• Prompt: Please write out, exactly as they appear, the line containing "Werde Händler von ES16 (38, 2309)" and every line after it to the end of the records, and nothing more.

[Saved data entries]

________

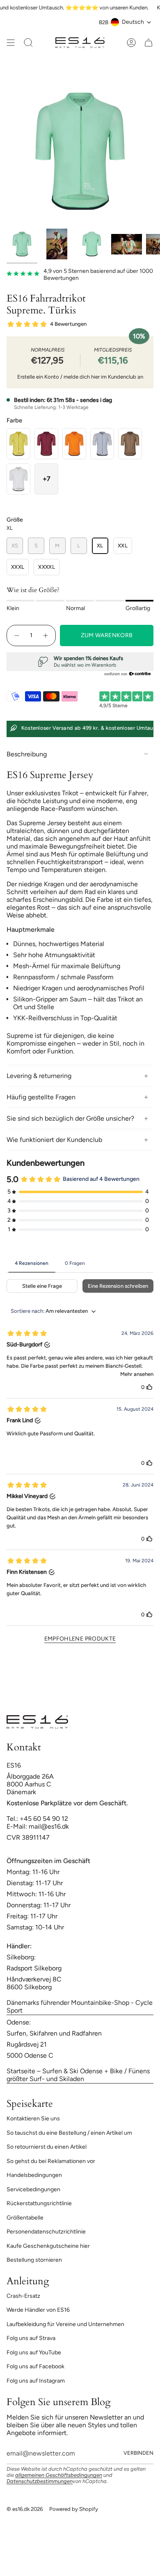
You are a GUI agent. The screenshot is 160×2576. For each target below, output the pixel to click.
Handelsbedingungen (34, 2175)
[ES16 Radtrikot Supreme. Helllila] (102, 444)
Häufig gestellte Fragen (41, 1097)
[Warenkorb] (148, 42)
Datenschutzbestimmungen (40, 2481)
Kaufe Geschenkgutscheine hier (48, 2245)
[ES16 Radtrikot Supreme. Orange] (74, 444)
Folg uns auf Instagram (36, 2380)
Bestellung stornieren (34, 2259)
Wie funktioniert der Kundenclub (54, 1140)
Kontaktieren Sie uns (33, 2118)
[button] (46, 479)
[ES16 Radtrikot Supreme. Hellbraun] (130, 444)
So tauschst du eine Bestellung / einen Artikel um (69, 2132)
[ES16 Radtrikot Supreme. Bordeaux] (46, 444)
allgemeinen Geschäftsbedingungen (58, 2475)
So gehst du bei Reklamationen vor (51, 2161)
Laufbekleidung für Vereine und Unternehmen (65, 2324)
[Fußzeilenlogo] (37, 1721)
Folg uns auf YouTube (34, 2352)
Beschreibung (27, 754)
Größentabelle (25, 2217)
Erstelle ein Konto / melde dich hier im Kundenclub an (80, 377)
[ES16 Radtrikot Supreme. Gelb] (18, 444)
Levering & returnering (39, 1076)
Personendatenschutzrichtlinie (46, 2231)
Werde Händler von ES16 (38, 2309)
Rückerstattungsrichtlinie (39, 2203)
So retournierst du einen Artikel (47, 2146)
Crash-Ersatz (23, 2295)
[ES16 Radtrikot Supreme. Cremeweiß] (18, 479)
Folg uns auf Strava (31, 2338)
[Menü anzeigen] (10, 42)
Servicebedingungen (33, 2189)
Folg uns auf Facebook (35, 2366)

________

• Task output:
Werde Händler von ES16 (38, 2309)
Rückerstattungsrichtlinie (39, 2203)
So retournierst du einen Artikel (47, 2146)
Crash-Ersatz (23, 2295)
[ES16 Radtrikot Supreme. Cremeweiß] (18, 479)
Folg uns auf Strava (31, 2338)
[Menü anzeigen] (10, 42)
Servicebedingungen (33, 2189)
Folg uns auf Facebook (35, 2366)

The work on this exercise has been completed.